● The request: Copy every row below, replacing "Terms and Conditions" with "Terms of Use" and leaving everything else unchanged.

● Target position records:
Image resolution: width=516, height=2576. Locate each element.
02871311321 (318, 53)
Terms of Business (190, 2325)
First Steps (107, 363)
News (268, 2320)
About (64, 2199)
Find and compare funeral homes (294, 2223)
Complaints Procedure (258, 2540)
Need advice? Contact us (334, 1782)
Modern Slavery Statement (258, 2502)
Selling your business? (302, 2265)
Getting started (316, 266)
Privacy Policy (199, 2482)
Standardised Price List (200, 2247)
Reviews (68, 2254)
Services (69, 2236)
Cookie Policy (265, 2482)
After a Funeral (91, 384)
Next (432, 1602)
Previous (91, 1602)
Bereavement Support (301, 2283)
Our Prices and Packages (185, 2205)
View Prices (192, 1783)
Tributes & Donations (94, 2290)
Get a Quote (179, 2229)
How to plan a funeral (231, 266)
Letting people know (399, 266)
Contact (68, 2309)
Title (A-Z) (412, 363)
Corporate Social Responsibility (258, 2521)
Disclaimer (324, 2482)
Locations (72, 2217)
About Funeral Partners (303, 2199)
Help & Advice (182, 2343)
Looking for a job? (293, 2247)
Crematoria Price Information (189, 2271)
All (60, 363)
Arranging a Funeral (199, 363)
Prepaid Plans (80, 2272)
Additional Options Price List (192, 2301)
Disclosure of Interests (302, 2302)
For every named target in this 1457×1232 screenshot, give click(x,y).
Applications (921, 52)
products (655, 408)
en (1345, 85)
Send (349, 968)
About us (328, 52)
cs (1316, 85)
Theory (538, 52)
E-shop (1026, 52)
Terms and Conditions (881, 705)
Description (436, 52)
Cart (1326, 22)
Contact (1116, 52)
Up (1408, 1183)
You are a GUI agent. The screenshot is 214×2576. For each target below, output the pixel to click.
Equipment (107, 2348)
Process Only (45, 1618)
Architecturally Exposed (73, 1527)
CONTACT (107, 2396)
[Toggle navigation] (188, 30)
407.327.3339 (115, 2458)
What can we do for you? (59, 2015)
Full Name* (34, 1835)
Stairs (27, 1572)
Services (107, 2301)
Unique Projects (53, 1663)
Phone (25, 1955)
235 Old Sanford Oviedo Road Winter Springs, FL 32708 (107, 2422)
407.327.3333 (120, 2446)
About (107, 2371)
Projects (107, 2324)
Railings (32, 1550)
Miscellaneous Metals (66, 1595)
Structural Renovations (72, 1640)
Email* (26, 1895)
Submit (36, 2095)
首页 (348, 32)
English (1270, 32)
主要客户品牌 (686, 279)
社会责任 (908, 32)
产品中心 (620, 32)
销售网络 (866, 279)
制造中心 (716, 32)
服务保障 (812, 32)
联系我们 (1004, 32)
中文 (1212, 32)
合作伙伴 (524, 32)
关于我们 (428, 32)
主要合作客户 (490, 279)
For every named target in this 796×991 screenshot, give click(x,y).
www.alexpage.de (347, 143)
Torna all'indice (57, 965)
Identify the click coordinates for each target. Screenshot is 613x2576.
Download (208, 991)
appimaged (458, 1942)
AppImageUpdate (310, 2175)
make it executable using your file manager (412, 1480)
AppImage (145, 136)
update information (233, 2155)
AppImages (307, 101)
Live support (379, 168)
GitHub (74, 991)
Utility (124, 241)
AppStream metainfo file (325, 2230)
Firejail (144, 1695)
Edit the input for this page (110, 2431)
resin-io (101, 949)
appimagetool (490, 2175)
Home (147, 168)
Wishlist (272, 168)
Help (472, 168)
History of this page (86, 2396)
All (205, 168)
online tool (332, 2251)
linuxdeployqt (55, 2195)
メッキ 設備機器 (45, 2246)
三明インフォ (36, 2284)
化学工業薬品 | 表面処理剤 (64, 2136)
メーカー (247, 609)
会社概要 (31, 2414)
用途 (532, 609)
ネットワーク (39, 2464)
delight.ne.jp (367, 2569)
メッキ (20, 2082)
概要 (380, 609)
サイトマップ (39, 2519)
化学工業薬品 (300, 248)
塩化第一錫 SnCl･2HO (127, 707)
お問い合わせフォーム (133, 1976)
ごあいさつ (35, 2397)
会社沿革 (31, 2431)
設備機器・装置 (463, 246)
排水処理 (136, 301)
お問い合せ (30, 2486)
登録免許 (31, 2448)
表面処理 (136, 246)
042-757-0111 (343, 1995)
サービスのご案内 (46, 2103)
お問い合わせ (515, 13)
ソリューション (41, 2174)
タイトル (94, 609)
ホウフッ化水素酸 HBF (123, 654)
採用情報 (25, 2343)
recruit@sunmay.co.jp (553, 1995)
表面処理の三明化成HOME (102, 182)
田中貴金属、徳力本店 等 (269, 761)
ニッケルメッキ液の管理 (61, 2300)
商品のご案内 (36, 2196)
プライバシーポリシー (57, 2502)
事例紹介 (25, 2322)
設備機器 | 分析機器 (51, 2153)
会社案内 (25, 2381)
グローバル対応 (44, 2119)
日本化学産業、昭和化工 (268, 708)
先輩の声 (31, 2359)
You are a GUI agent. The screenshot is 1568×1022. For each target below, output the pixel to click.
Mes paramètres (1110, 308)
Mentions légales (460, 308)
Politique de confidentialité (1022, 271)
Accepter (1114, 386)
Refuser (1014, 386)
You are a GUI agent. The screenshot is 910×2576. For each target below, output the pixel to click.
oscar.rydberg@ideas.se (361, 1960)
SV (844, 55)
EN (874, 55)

● The response:
Image resolution: width=516, height=2576. Locate each element.
02871311321 (318, 53)
Terms of Business (190, 2325)
First Steps (107, 363)
News (268, 2320)
About (64, 2199)
Find and compare funeral homes (294, 2223)
Complaints Procedure (258, 2540)
Need advice? Contact us (334, 1782)
Modern Slavery Statement (258, 2502)
Selling your business? (302, 2265)
Getting started (316, 266)
Privacy Policy (199, 2482)
Standardised Price List (200, 2247)
Reviews (68, 2254)
Services (69, 2236)
Cookie Policy (265, 2482)
After a Funeral (91, 384)
Next (432, 1602)
Previous (91, 1602)
Bereavement Support (301, 2283)
Our Prices and Packages (185, 2205)
View Prices (192, 1783)
Tributes & Donations (94, 2290)
Get a Quote (179, 2229)
How to plan a funeral (231, 266)
Letting people know (399, 266)
Contact (68, 2309)
Title (A-Z) (412, 363)
Corporate Social Responsibility (258, 2521)
Disclaimer (324, 2482)
Locations (72, 2217)
About Funeral Partners (303, 2199)
Help & Advice (182, 2343)
Looking for a job? (293, 2247)
Crematoria Price Information (189, 2271)
All (60, 363)
Arranging a Funeral (199, 363)
Prepaid Plans (80, 2272)
Additional Options Price List (192, 2301)
Disclosure of Interests (302, 2302)
For every named target in this 1457×1232 screenshot, give click(x,y).
Applications (921, 52)
products (655, 408)
en (1345, 85)
Send (349, 968)
About us (328, 52)
cs (1316, 85)
Theory (538, 52)
E-shop (1026, 52)
Terms of Use (881, 705)
Description (436, 52)
Cart (1326, 22)
Contact (1116, 52)
Up (1408, 1183)
You are a GUI agent. The screenshot is 214×2576. For each target below, output the pixel to click.
Equipment (107, 2348)
Process Only (45, 1618)
Architecturally Exposed (73, 1527)
CONTACT (107, 2396)
[Toggle navigation] (188, 30)
407.327.3339 (115, 2458)
What can we do for you? (59, 2015)
Full Name* (34, 1835)
Stairs (27, 1572)
Services (107, 2301)
Unique Projects (53, 1663)
Phone (25, 1955)
235 Old Sanford Oviedo Road Winter Springs, FL 32708 (107, 2422)
407.327.3333 (120, 2446)
About (107, 2371)
Projects (107, 2324)
Railings (32, 1550)
Miscellaneous Metals (66, 1595)
Structural Renovations (72, 1640)
Email* (26, 1895)
Submit (36, 2095)
首页 (348, 32)
English (1270, 32)
主要客户品牌 (686, 279)
社会责任 (908, 32)
产品中心 (620, 32)
销售网络 (866, 279)
制造中心 (716, 32)
服务保障 (812, 32)
联系我们 (1004, 32)
中文 (1212, 32)
合作伙伴 (524, 32)
关于我们 (428, 32)
主要合作客户 (490, 279)
For every named target in this 796×991 screenshot, give click(x,y).
www.alexpage.de (347, 143)
Torna all'indice (57, 965)
Identify the click coordinates for each target. Screenshot is 613x2576.
Download (208, 991)
appimaged (458, 1942)
AppImageUpdate (310, 2175)
make it executable using your file manager (412, 1480)
AppImage (145, 136)
update information (233, 2155)
AppImages (307, 101)
Live support (379, 168)
GitHub (74, 991)
Utility (124, 241)
AppStream metainfo file (325, 2230)
Firejail (144, 1695)
Edit the input for this page (110, 2431)
resin-io (101, 949)
appimagetool (490, 2175)
Home (147, 168)
Wishlist (272, 168)
Help (472, 168)
History of this page (86, 2396)
All (205, 168)
online tool (332, 2251)
linuxdeployqt (55, 2195)
メッキ 設備機器 (45, 2246)
三明インフォ (36, 2284)
化学工業薬品 | 表面処理剤 (64, 2136)
メーカー (247, 609)
会社概要 (31, 2414)
用途 (532, 609)
ネットワーク (39, 2464)
delight.ne.jp (367, 2569)
メッキ (20, 2082)
概要 (380, 609)
サイトマップ (39, 2519)
化学工業薬品 (300, 248)
塩化第一錫 SnCl･2HO (127, 707)
お問い合わせフォーム (133, 1976)
ごあいさつ (35, 2397)
会社沿革 (31, 2431)
設備機器・装置 (463, 246)
排水処理 (136, 301)
お問い合せ (30, 2486)
登録免許 (31, 2448)
表面処理 (136, 246)
042-757-0111 (343, 1995)
サービスのご案内 (46, 2103)
お問い合わせ (515, 13)
ソリューション (41, 2174)
タイトル (94, 609)
ホウフッ化水素酸 HBF (123, 654)
採用情報 (25, 2343)
recruit@sunmay.co.jp (553, 1995)
表面処理の三明化成HOME (102, 182)
田中貴金属、徳力本店 等 (269, 761)
ニッケルメッキ液の管理 (61, 2300)
商品のご案内 (36, 2196)
プライバシーポリシー (57, 2502)
事例紹介 (25, 2322)
設備機器 | 分析機器 (51, 2153)
会社案内 (25, 2381)
グローバル対応 (44, 2119)
日本化学産業、昭和化工 (268, 708)
先輩の声 (31, 2359)
You are a GUI agent. The screenshot is 1568×1022. For each target below, output the pixel to click.
Mes paramètres (1110, 308)
Mentions légales (460, 308)
Politique de confidentialité (1022, 271)
Accepter (1114, 386)
Refuser (1014, 386)
You are a GUI agent. The screenshot is 910×2576. For each target below, output the pixel to click.
oscar.rydberg@ideas.se (361, 1960)
SV (844, 55)
EN (874, 55)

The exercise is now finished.